そこへ下男の八蔵が、眼の色を変えて飛んで来た。「旦那様、大変でございますよ。あの綺麗な浪人の内儀が、しごきを梁《はり》へ引っかけて、縊《くび》れているじゃありませんか」
「おっ、ほんとか、そりゃあ大変だ!」一閑斎は仰天した。
「郡上氏、行ってみましょう」あわてて庭下駄を突っかけた。二人がその家へ行った時には、見物が黒山のようにたかっていた。病《や》みほうけても美しい。油屋お北の死骸《なきがら》は、赤いしごきを首に纏《まと》い、なるほど梁《はり》から下がっていた。
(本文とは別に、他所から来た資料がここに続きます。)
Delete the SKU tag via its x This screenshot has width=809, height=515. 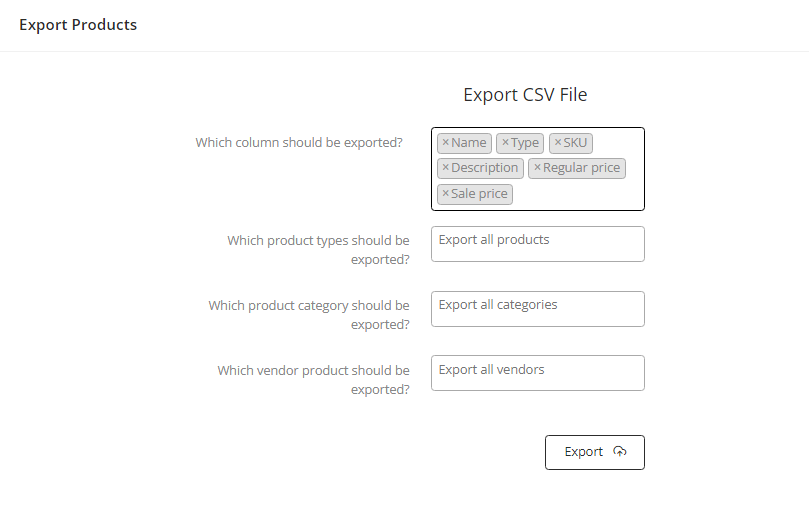pos(558,143)
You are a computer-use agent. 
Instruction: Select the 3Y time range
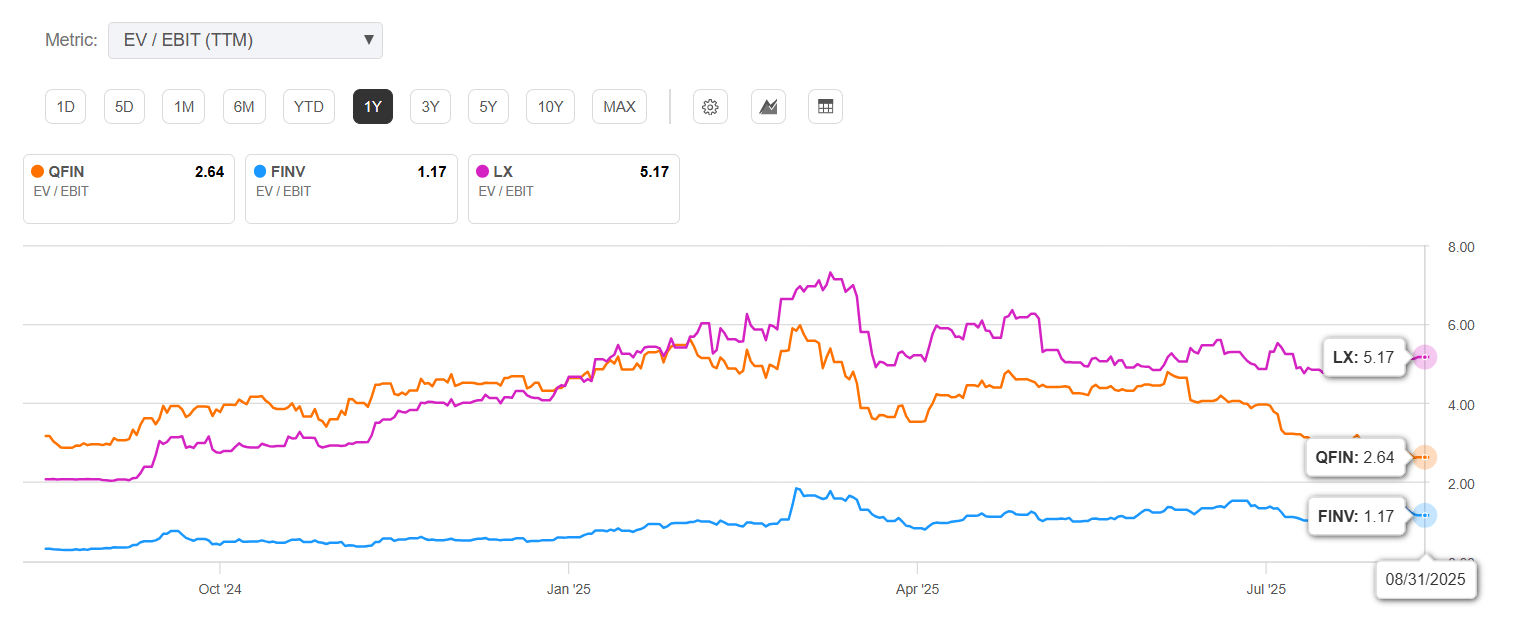[x=430, y=106]
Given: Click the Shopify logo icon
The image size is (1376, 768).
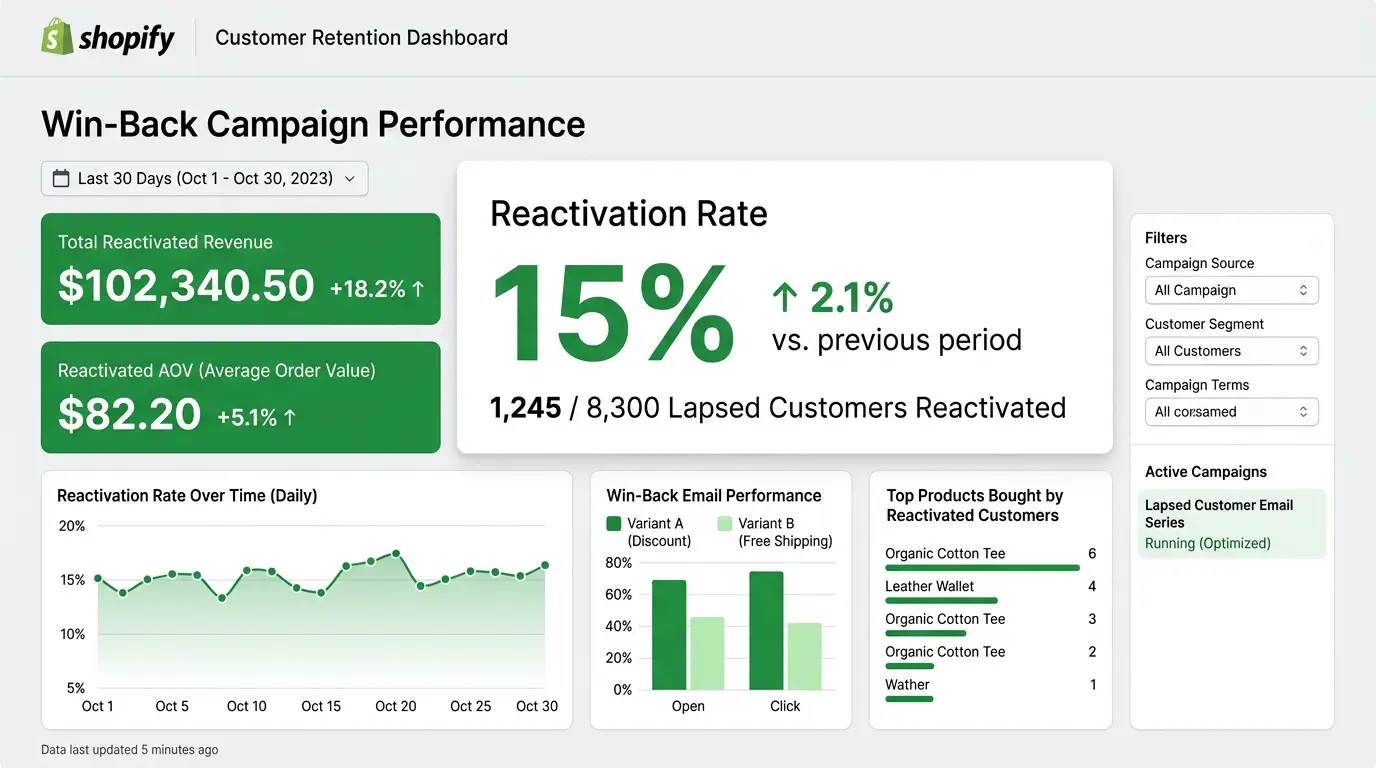Looking at the screenshot, I should click(x=55, y=36).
壁に無数の落書きがあった。「ゆるしてください。恐ろしい」「馬子甚三」「信濃追分」「南無幽霊頓証菩提」「もう、わたしは生きてはいられない」「あの人、あの人、あの人、あの人」
意味のわからない落書きであった。
検死の結果は自害となった。乱心して死んだということになった。ただしどうして乱心したかは、誰も知ることは出来なかった。
「春になると自殺者が多い」平八は憮然として呟いた。
「いい女だったのに惜しいことをした」こういって一閑斎は苦笑したが、「亭主の浪人はどうしたかな?」
その浪人は殺されていた。それの解ったのは翌朝のことで、隅田堤の桜の幹へ、五寸釘の手裏剣で、両眼と咽喉《のど》とを縫いつけられていた。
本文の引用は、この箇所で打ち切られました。